[Work to complete]:
Below are some records. Output the lines from the first one through the line that holds "Click the green parent directory arrow icon", exactly as written, with no pictures.

[[ Dataset records open ]]

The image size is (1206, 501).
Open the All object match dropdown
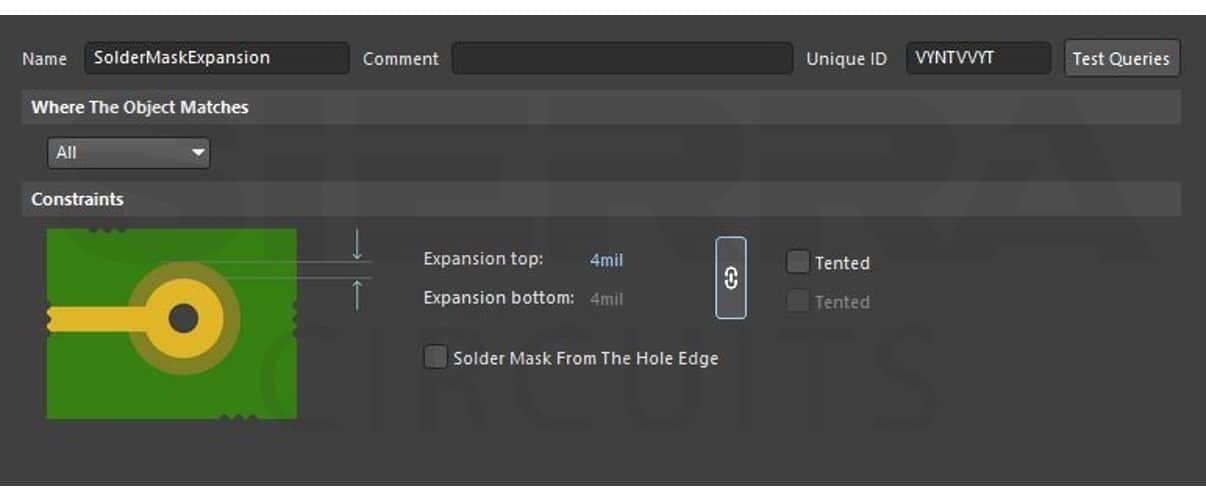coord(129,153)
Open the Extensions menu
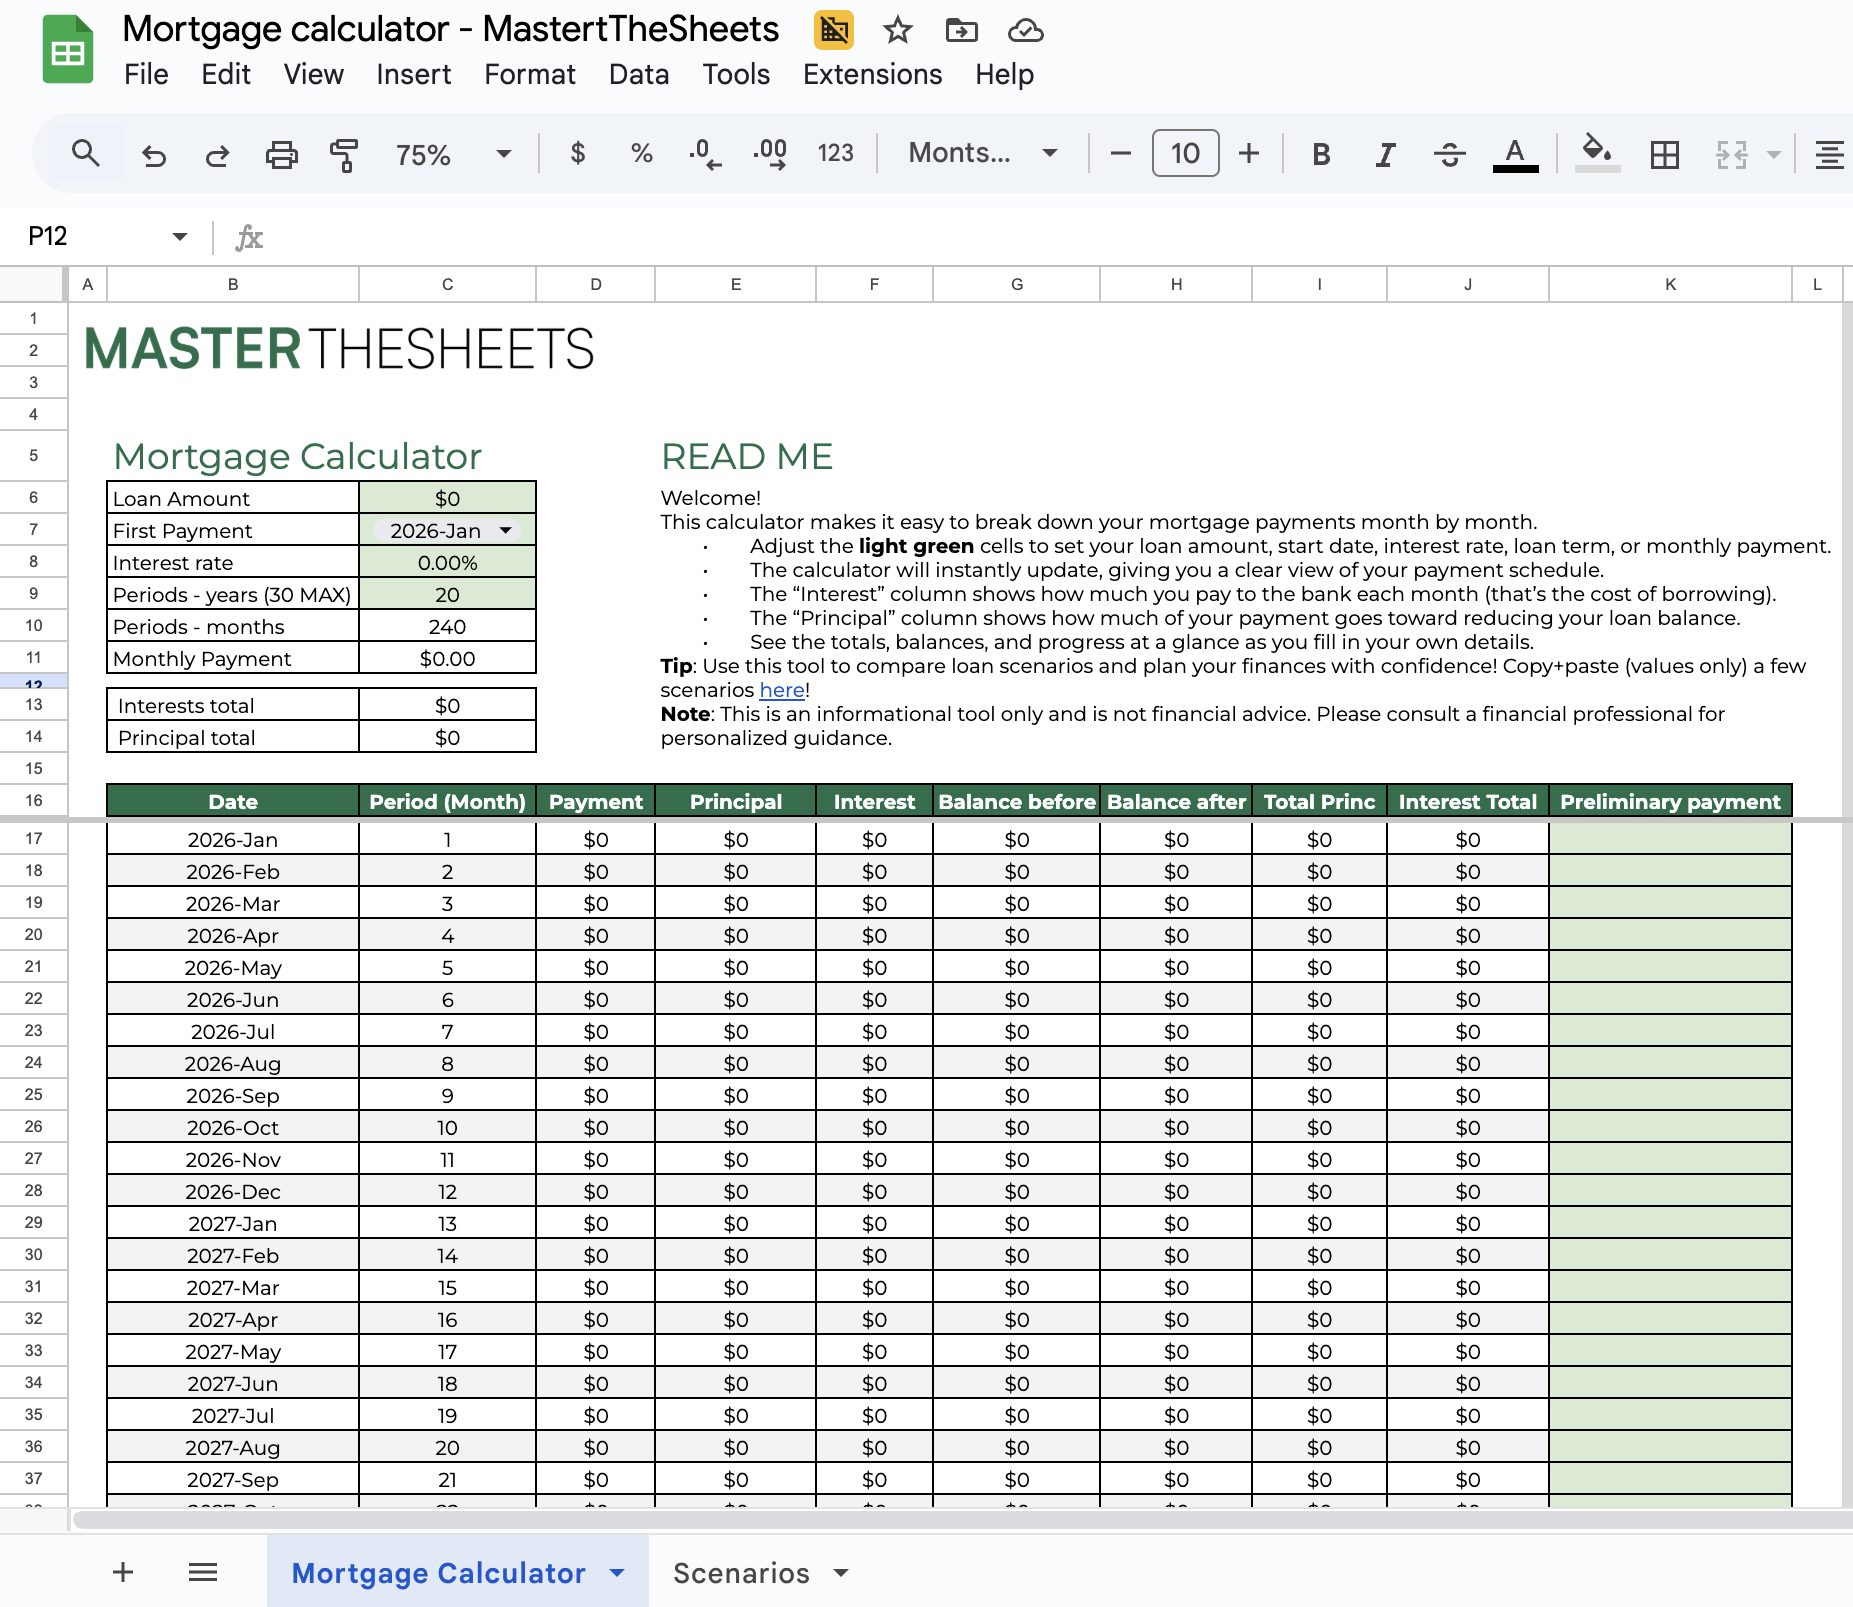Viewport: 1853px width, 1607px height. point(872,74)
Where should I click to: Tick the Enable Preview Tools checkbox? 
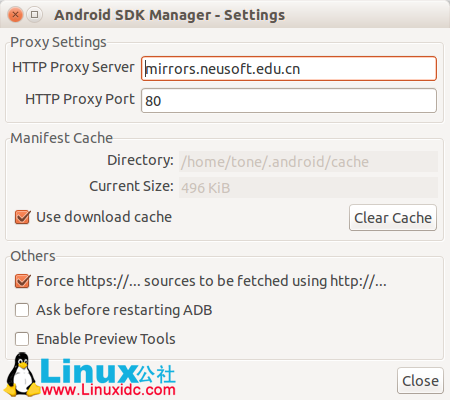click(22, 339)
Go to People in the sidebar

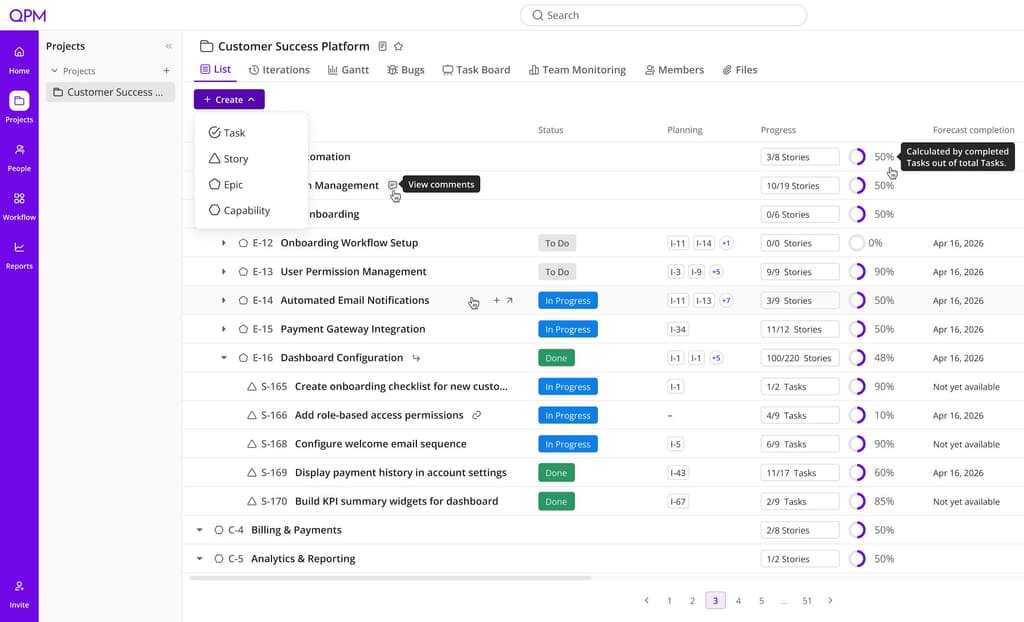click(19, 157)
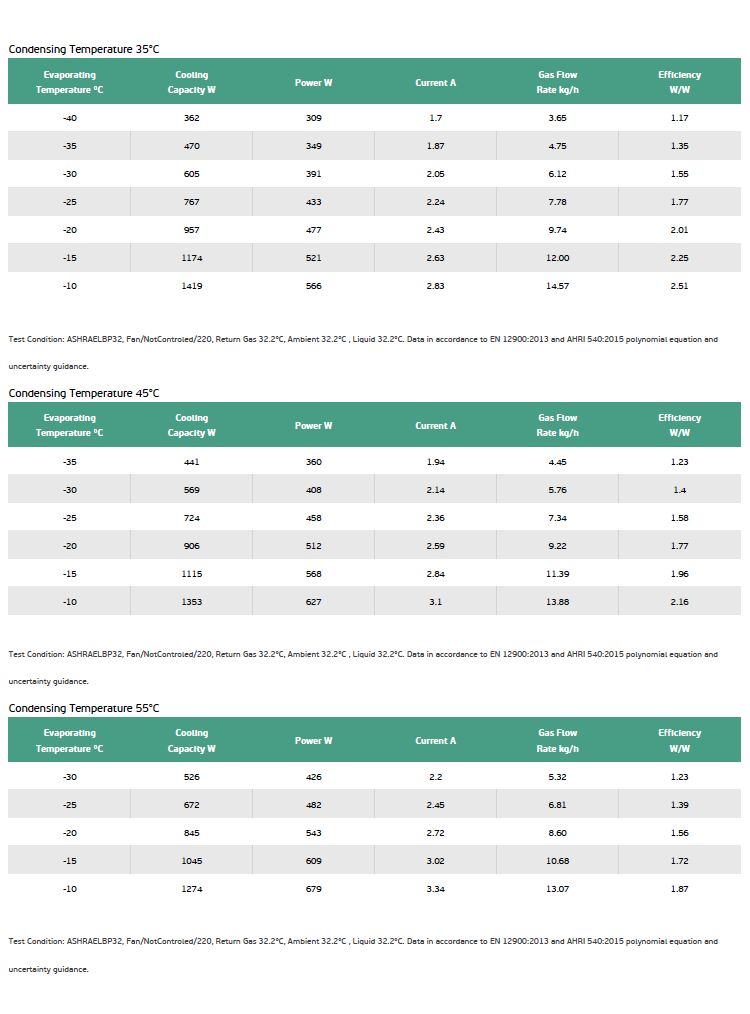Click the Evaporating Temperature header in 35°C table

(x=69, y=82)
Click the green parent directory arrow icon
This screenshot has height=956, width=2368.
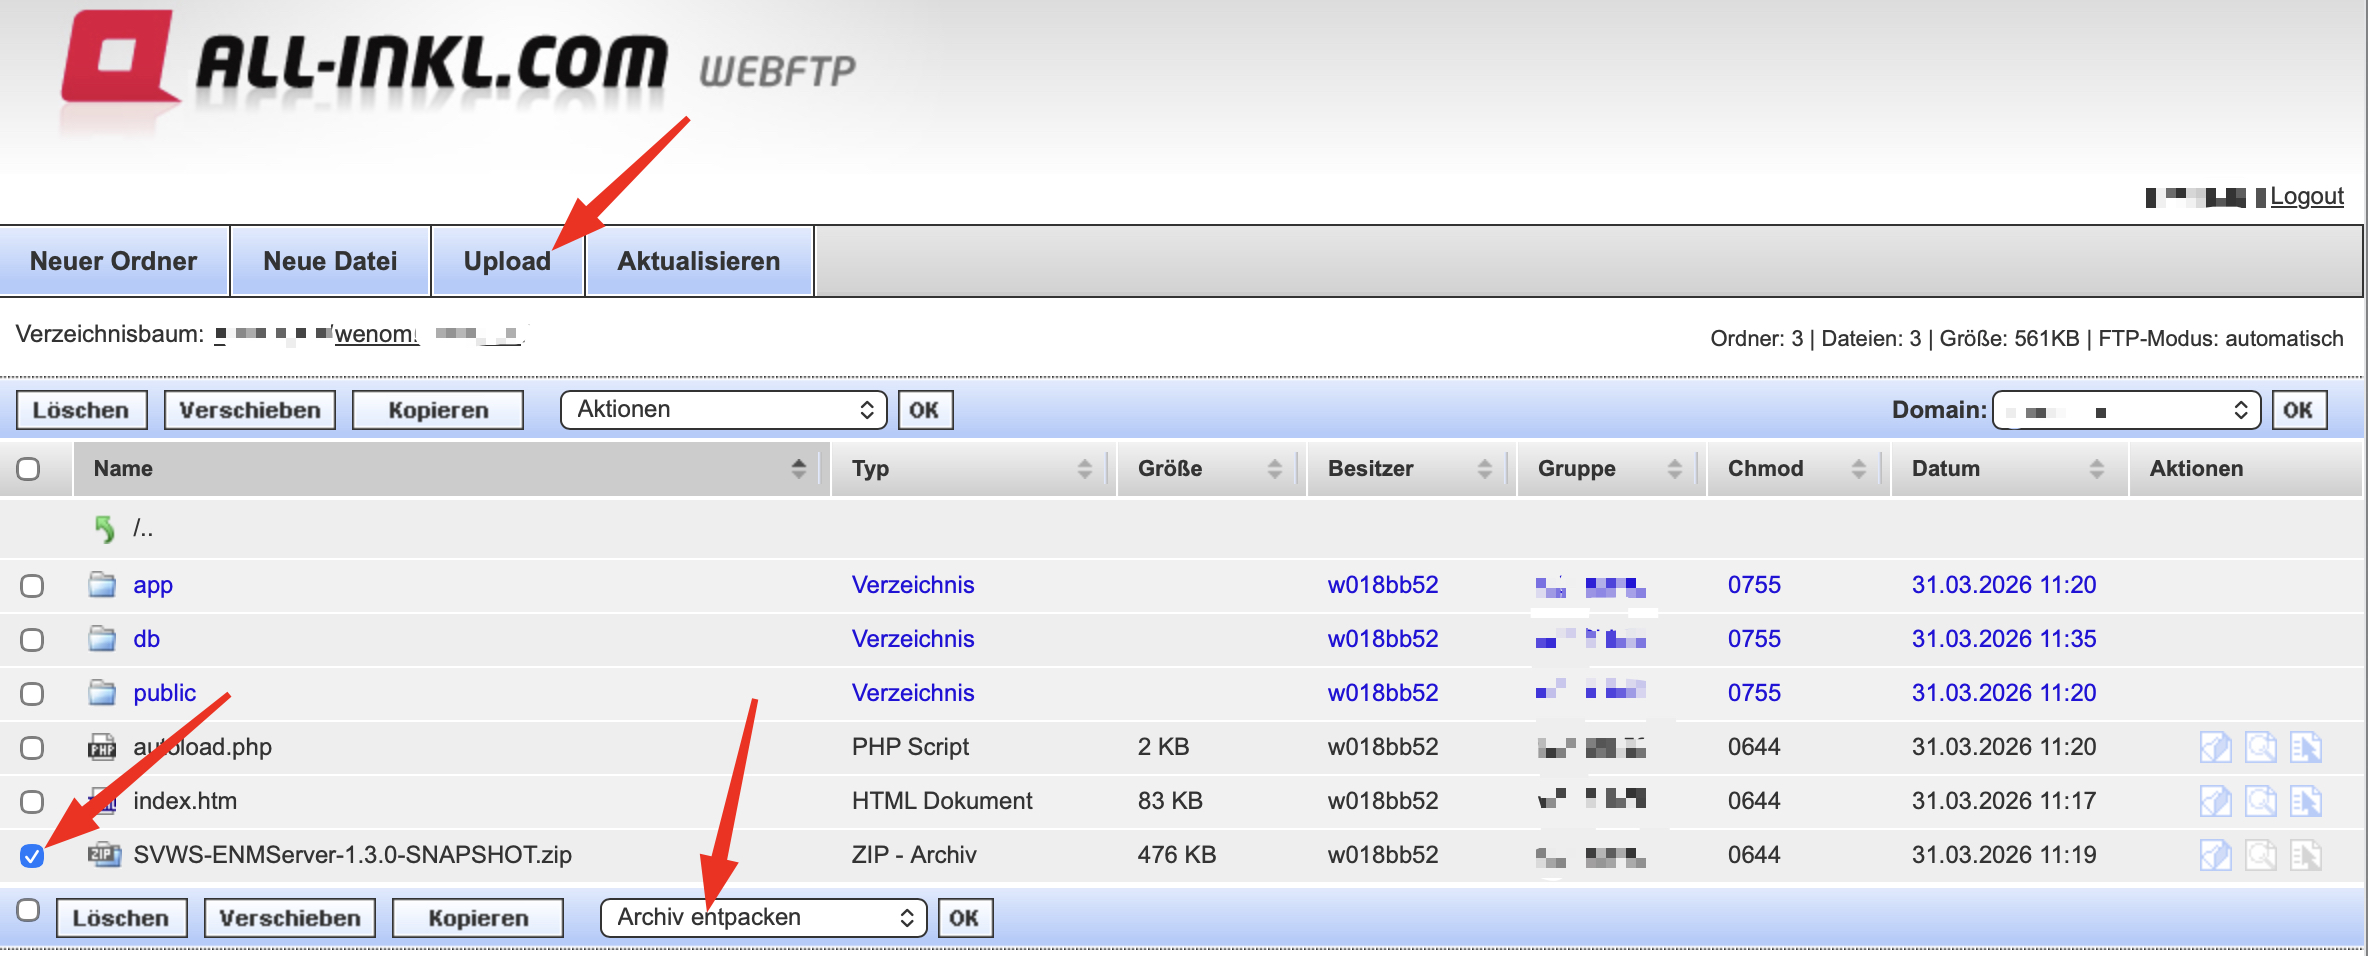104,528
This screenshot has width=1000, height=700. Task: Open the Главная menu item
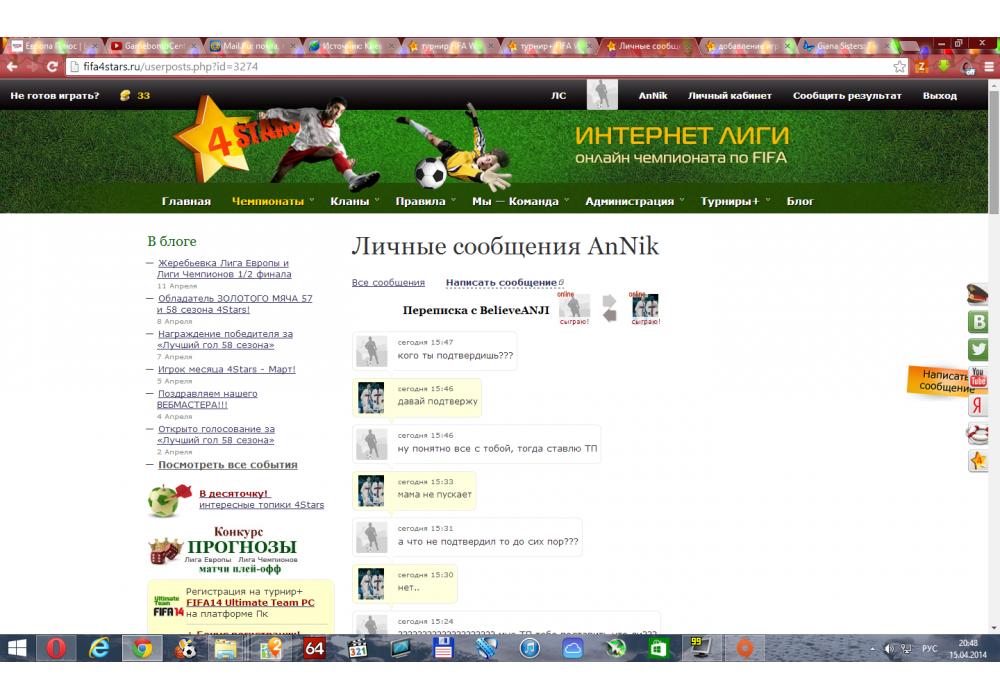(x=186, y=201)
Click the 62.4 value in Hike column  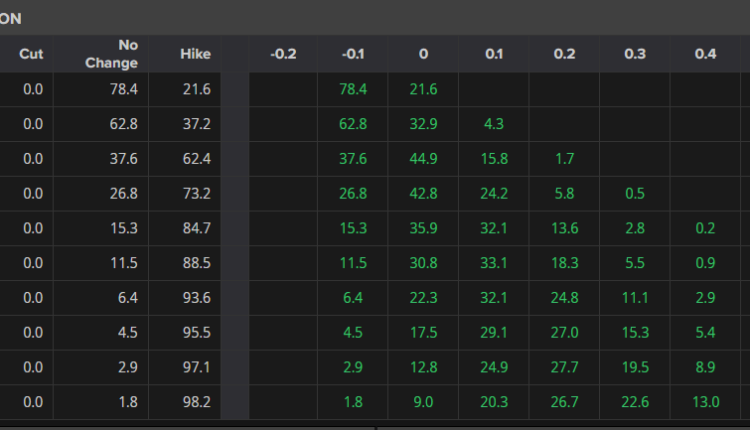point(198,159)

[[ Dataset records closed ]]

[Response for this exercise]:
The image size is (1206, 501).
Open the All object match dropdown
coord(129,153)
Open the Extensions menu
Viewport: 1853px width, 1607px height. point(872,74)
Where should I click to: Tick the Enable Preview Tools checkbox? 
click(22, 339)
Go to People in the sidebar

click(19, 157)
Click the Evaporating Temperature header in 35°C table

(x=69, y=82)
Click the green parent directory arrow icon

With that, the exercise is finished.